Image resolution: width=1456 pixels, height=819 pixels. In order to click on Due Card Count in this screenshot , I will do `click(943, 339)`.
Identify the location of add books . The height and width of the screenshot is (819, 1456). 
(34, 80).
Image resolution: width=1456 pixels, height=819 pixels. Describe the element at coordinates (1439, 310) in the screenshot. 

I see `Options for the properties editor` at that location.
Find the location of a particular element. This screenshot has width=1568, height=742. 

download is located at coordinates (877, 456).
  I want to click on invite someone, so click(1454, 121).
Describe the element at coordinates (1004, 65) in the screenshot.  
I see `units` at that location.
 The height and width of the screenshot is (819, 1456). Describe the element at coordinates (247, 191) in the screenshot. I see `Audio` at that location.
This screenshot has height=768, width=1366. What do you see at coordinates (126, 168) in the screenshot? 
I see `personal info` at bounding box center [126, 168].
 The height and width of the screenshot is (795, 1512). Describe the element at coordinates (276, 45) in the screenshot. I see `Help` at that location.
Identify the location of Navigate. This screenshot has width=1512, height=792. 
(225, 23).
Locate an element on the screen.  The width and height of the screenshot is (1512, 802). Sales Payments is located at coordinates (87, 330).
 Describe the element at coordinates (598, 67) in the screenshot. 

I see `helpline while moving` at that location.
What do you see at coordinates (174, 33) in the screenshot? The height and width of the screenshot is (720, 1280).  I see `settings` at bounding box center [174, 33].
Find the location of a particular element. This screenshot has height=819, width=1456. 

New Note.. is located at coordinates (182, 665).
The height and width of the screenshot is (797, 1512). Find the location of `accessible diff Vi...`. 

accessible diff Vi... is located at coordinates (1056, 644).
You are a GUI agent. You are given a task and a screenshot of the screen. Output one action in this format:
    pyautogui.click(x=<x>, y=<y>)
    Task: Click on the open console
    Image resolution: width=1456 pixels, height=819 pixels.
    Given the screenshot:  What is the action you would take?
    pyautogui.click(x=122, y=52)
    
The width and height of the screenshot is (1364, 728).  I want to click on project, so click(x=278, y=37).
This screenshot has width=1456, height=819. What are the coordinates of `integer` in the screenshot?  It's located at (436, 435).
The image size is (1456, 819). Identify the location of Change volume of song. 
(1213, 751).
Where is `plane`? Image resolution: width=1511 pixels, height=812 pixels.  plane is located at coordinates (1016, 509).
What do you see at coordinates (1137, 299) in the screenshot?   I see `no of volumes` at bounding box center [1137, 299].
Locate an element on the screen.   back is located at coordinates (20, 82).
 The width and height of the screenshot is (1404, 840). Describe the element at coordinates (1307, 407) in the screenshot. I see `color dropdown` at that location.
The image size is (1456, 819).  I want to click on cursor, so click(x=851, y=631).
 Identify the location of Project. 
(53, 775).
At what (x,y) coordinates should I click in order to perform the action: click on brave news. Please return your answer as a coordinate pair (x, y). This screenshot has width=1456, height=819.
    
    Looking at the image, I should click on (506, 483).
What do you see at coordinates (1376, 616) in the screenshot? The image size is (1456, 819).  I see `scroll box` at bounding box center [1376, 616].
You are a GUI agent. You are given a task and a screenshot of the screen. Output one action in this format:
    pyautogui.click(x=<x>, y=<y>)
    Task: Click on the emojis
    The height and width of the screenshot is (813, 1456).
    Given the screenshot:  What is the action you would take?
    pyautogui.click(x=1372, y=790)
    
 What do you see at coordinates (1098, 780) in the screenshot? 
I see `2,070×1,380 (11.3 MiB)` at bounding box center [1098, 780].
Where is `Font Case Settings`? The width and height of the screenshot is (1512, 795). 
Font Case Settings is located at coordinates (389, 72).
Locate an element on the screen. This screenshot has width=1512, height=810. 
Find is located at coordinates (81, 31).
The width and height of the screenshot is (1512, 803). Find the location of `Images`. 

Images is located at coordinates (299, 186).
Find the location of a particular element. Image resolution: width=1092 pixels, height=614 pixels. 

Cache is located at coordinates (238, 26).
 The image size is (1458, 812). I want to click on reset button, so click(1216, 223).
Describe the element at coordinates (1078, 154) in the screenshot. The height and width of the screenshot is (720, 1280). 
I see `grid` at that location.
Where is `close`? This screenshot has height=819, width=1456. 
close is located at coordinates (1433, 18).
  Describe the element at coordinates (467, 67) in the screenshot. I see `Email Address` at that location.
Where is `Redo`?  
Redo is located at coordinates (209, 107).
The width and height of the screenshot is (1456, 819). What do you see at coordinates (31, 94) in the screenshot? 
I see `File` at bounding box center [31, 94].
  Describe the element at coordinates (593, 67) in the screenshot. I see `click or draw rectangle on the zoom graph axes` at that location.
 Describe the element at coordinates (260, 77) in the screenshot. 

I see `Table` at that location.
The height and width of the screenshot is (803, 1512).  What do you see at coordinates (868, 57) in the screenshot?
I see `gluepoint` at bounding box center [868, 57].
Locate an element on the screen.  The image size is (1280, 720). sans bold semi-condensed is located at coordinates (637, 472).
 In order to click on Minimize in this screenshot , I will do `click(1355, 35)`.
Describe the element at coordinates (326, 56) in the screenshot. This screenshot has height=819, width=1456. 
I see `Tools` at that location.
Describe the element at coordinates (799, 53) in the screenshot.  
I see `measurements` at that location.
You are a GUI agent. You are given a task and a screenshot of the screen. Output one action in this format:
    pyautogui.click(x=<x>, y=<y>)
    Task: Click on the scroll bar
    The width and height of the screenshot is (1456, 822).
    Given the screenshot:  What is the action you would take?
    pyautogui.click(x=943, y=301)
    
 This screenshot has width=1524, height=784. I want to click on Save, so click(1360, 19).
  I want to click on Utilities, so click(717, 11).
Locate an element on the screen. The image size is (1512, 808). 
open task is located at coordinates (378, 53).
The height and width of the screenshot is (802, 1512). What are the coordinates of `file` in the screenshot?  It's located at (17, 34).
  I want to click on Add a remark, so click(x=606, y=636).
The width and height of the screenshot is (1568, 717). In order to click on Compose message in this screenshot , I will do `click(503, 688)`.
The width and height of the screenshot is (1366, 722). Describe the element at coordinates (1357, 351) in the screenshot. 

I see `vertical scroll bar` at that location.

### Exercise
Reproduce every one of the items above, word for word, with nothing changed.

### Written solution
Image resolution: width=1456 pixels, height=819 pixels. In order to click on Due Card Count in this screenshot , I will do `click(943, 339)`.
Identify the location of add books . The height and width of the screenshot is (819, 1456). 
(34, 80).
Image resolution: width=1456 pixels, height=819 pixels. Describe the element at coordinates (1439, 310) in the screenshot. 

I see `Options for the properties editor` at that location.
Find the location of a particular element. This screenshot has width=1568, height=742. 

download is located at coordinates (877, 456).
  I want to click on invite someone, so click(1454, 121).
Describe the element at coordinates (1004, 65) in the screenshot.  
I see `units` at that location.
 The height and width of the screenshot is (819, 1456). Describe the element at coordinates (247, 191) in the screenshot. I see `Audio` at that location.
This screenshot has height=768, width=1366. What do you see at coordinates (126, 168) in the screenshot? 
I see `personal info` at bounding box center [126, 168].
 The height and width of the screenshot is (795, 1512). Describe the element at coordinates (276, 45) in the screenshot. I see `Help` at that location.
Identify the location of Navigate. This screenshot has width=1512, height=792. 
(225, 23).
Locate an element on the screen.  The width and height of the screenshot is (1512, 802). Sales Payments is located at coordinates (87, 330).
 Describe the element at coordinates (598, 67) in the screenshot. 

I see `helpline while moving` at that location.
What do you see at coordinates (174, 33) in the screenshot? The height and width of the screenshot is (720, 1280).  I see `settings` at bounding box center [174, 33].
Find the location of a particular element. This screenshot has height=819, width=1456. 

New Note.. is located at coordinates (182, 665).
The height and width of the screenshot is (797, 1512). Find the location of `accessible diff Vi...`. 

accessible diff Vi... is located at coordinates (1056, 644).
You are a GUI agent. You are given a task and a screenshot of the screen. Output one action in this format:
    pyautogui.click(x=<x>, y=<y>)
    Task: Click on the open console
    Image resolution: width=1456 pixels, height=819 pixels.
    Given the screenshot:  What is the action you would take?
    pyautogui.click(x=122, y=52)
    
The width and height of the screenshot is (1364, 728).  I want to click on project, so click(x=278, y=37).
This screenshot has width=1456, height=819. What are the coordinates of `integer` in the screenshot?  It's located at (436, 435).
The image size is (1456, 819). Identify the location of Change volume of song. 
(1213, 751).
Where is `plane`? Image resolution: width=1511 pixels, height=812 pixels.  plane is located at coordinates (1016, 509).
What do you see at coordinates (1137, 299) in the screenshot?   I see `no of volumes` at bounding box center [1137, 299].
Locate an element on the screen.   back is located at coordinates (20, 82).
 The width and height of the screenshot is (1404, 840). Describe the element at coordinates (1307, 407) in the screenshot. I see `color dropdown` at that location.
The image size is (1456, 819).  I want to click on cursor, so click(x=851, y=631).
 Identify the location of Project. 
(53, 775).
At what (x,y) coordinates should I click in order to perform the action: click on brave news. Please return your answer as a coordinate pair (x, y). This screenshot has width=1456, height=819.
    
    Looking at the image, I should click on (506, 483).
What do you see at coordinates (1376, 616) in the screenshot? The image size is (1456, 819).  I see `scroll box` at bounding box center [1376, 616].
You are a GUI agent. You are given a task and a screenshot of the screen. Output one action in this format:
    pyautogui.click(x=<x>, y=<y>)
    Task: Click on the emojis
    The height and width of the screenshot is (813, 1456).
    Given the screenshot:  What is the action you would take?
    pyautogui.click(x=1372, y=790)
    
 What do you see at coordinates (1098, 780) in the screenshot? 
I see `2,070×1,380 (11.3 MiB)` at bounding box center [1098, 780].
Where is `Font Case Settings`? The width and height of the screenshot is (1512, 795). 
Font Case Settings is located at coordinates (389, 72).
Locate an element on the screen. This screenshot has width=1512, height=810. 
Find is located at coordinates (81, 31).
The width and height of the screenshot is (1512, 803). Find the location of `Images`. 

Images is located at coordinates (299, 186).
Find the location of a particular element. Image resolution: width=1092 pixels, height=614 pixels. 

Cache is located at coordinates (238, 26).
 The image size is (1458, 812). I want to click on reset button, so click(1216, 223).
Describe the element at coordinates (1078, 154) in the screenshot. The height and width of the screenshot is (720, 1280). 
I see `grid` at that location.
Where is `close`? This screenshot has height=819, width=1456. 
close is located at coordinates (1433, 18).
  Describe the element at coordinates (467, 67) in the screenshot. I see `Email Address` at that location.
Where is `Redo`?  
Redo is located at coordinates (209, 107).
The width and height of the screenshot is (1456, 819). What do you see at coordinates (31, 94) in the screenshot? 
I see `File` at bounding box center [31, 94].
  Describe the element at coordinates (593, 67) in the screenshot. I see `click or draw rectangle on the zoom graph axes` at that location.
 Describe the element at coordinates (260, 77) in the screenshot. 

I see `Table` at that location.
The height and width of the screenshot is (803, 1512).  What do you see at coordinates (868, 57) in the screenshot?
I see `gluepoint` at bounding box center [868, 57].
Locate an element on the screen.  The image size is (1280, 720). sans bold semi-condensed is located at coordinates (637, 472).
 In order to click on Minimize in this screenshot , I will do `click(1355, 35)`.
Describe the element at coordinates (326, 56) in the screenshot. This screenshot has height=819, width=1456. 
I see `Tools` at that location.
Describe the element at coordinates (799, 53) in the screenshot.  
I see `measurements` at that location.
You are a GUI agent. You are given a task and a screenshot of the screen. Output one action in this format:
    pyautogui.click(x=<x>, y=<y>)
    Task: Click on the scroll bar
    The width and height of the screenshot is (1456, 822).
    Given the screenshot:  What is the action you would take?
    pyautogui.click(x=943, y=301)
    
 This screenshot has width=1524, height=784. I want to click on Save, so click(1360, 19).
  I want to click on Utilities, so click(717, 11).
Locate an element on the screen. The image size is (1512, 808). 
open task is located at coordinates (378, 53).
The height and width of the screenshot is (802, 1512). What are the coordinates of `file` in the screenshot?  It's located at (17, 34).
  I want to click on Add a remark, so click(x=606, y=636).
The width and height of the screenshot is (1568, 717). In order to click on Compose message in this screenshot , I will do `click(503, 688)`.
The width and height of the screenshot is (1366, 722). Describe the element at coordinates (1357, 351) in the screenshot. 

I see `vertical scroll bar` at that location.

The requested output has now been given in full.